**Bagian Teks**
==*==
Menuju konten utama

Pasal Karet RUU Permusikan Berasal dari Naskah Akademik

RUU Permusikan yang sedang digodok DPR tidak hanya mengandung pasal "karet", tapi juga banyak aturan yang tumpang tindih dengan regulasi lainnya.

Pasal Karet RUU Permusikan Berasal dari Naskah Akademik
Musisi yang tergabung dalam Kami Musik Indonesia Glenn Fredly (kedua kiri), Franki Raden (kiri) dan Agus S (kedua kanan) melakukan pertemuan dengan Badan Legislasi DPR di kompleks Parlemen, Senayan, Jakarta, Rabu (7/6). ANTARA FOTO/M Agung Rajasa

tirto.id - Rancangan Undang-Undang (RUU) Permusikan yang digagas Komisi X DPR RI menuai kritik dari para musisi. Mereka menilai terdapat sejumlah klausul yang bermasalah, mulai dari “pasal karet” hingga potensi tumpang tindih aturan.

Salah satu poin yang disoroti adalah pasal 5 yang berisi beberapa larangan bagi para musisi: dari mulai membawa budaya barat yang negatif, merendahkan harkat martabat, menistakan agama, membuat konten pornografi hingga membuat musik provokatif.

Aturan itu disebut karet karena tak memiliki tolak ukur yang jelas. Apalagi, kata vokalis band Efek Rumah Kaca, Cholil Mahmud, interpretasi aparat tidak selalu sama dengan pembuat lagu. Padahal, di satu sisi kereativitas sangat dibutuhkan untuk menciptakan seni.

Hal sanada diungkapkan vokalis band metal rock Seringai, Arian Tigabelas. Ia menilai RUU Permusikan tersebut dari awal sudah bertentangan dengan UUD 1945, khususnya pasal 28.

“Kalau dilihat pasal 5 yang banyak larangan, itu saja sudah bertentangan dengan UUD 1945 pasal 28, kebebasan berserikat, berpendapat. [..] ini sudah bertentangan, harusnya enggak bisa disahkan,” kata Arian saat dihubungi reporter Tirto, Rabu (30/1/2018) siang.

Arian menilai RUU Permusikan yang sudah santer terdengar sejak Agustus 2018 ini memiliki pasal-pasal “karet” yang rentan mengkriminalisasi musisi dan pekerja seni.
==*==
**Baris Data**

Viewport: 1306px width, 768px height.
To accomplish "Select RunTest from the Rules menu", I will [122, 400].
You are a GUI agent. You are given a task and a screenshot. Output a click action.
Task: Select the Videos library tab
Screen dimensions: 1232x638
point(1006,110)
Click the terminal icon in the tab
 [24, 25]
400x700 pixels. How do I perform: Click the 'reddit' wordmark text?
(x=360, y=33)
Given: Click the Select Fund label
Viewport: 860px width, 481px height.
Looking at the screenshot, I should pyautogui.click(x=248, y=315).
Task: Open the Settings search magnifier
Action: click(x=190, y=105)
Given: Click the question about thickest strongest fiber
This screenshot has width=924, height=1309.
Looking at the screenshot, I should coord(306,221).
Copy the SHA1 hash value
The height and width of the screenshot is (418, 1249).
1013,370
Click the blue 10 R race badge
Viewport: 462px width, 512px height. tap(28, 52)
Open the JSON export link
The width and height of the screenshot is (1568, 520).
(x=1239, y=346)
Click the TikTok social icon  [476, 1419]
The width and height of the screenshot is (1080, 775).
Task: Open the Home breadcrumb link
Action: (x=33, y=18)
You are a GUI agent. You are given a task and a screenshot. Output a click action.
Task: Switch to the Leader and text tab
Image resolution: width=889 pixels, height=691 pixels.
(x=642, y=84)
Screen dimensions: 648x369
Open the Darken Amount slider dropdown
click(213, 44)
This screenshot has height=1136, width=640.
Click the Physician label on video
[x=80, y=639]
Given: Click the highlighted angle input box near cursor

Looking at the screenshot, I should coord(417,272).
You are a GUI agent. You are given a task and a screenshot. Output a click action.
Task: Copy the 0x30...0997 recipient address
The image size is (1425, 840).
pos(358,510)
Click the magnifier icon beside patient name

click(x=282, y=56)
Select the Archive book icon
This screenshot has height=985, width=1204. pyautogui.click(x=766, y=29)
==*==
**Tugas yang Dikerjakan**
- 1) Jawablah pertanyaan berikut berdasarkan artikel tentang RUU Permusikan, dan tandai setiap jawaban dengan huruf yang sama.
(a) Komisi DPR RI mana yang menggagas RUU Permusikan?
(b) Siapa vokalis band Efek Rumah Kaca?
(c) Pasal berapa dari UUD 1945 yang menurut Arian Tigabelas bertentangan dengan RUU Permusikan?
- 2) Kembalikan bagian artikel tentang RUU Permusikan tanpa perubahan. Mulailah dari kata-kata yang memuat "Hal sanada diungkapkan" dan berhenti setelah "dan pekerja seni.".

**Jawaban Latihan**
- 1)
(a) Komisi X DPR RI.
(b) Cholil Mahmud.
(c) Pasal 28.

- 2)
Hal sanada diungkapkan vokalis band metal rock Seringai, Arian Tigabelas. Ia menilai RUU Permusikan tersebut dari awal sudah bertentangan dengan UUD 1945, khususnya pasal 28.

“Kalau dilihat pasal 5 yang banyak larangan, itu saja sudah bertentangan dengan UUD 1945 pasal 28, kebebasan berserikat, berpendapat. [..] ini sudah bertentangan, harusnya enggak bisa disahkan,” kata Arian saat dihubungi reporter Tirto, Rabu (30/1/2018) siang.

Arian menilai RUU Permusikan yang sudah santer terdengar sejak Agustus 2018 ini memiliki pasal-pasal “karet” yang rentan mengkriminalisasi musisi dan pekerja seni.